§ PROBLEM DETAILS
Report all lines from the entries below in which "computer" appears.
::: SOURCE MATERIAL
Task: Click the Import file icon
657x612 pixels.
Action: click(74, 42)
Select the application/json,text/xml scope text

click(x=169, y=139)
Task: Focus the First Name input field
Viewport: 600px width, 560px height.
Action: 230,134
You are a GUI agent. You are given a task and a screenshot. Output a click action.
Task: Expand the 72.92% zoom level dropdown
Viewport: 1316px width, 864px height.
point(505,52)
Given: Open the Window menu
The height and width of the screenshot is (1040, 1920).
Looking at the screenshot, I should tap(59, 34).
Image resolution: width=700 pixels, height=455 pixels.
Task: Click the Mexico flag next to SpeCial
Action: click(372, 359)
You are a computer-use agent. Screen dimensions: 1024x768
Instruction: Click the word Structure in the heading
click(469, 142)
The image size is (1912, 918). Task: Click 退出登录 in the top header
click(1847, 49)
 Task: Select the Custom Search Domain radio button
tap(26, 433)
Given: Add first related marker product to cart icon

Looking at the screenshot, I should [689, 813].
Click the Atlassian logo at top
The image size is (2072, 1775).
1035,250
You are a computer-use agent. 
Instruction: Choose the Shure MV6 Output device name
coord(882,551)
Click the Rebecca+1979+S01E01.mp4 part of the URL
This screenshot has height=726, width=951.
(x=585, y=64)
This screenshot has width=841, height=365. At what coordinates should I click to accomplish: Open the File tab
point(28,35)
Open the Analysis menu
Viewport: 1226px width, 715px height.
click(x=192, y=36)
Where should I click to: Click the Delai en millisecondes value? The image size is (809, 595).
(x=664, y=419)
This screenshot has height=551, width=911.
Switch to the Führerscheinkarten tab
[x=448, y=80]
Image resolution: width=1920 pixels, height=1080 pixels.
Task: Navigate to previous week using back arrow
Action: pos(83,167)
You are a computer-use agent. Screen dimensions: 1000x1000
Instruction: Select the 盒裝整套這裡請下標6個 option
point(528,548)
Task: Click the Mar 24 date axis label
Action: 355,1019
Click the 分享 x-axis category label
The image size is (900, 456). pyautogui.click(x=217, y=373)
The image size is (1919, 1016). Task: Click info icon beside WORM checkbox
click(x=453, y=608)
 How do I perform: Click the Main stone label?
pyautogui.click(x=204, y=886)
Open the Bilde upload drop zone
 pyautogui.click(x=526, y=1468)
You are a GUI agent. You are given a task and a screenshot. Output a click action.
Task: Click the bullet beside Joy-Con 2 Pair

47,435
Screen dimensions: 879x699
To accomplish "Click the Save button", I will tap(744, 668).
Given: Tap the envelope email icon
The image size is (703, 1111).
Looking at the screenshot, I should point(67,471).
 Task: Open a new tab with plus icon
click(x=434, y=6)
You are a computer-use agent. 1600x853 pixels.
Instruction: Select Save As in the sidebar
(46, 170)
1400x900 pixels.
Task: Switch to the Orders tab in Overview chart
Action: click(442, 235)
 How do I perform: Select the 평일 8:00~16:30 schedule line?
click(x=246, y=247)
::::::
§ EXERCISE RESULT
You are a computer-use agent. Screen dimensions: 1024x768
You are a computer-use agent. 
You are a computer-use agent. Screen dimensions: 1000x1000
You are a computer-use agent. 1600x853 pixels.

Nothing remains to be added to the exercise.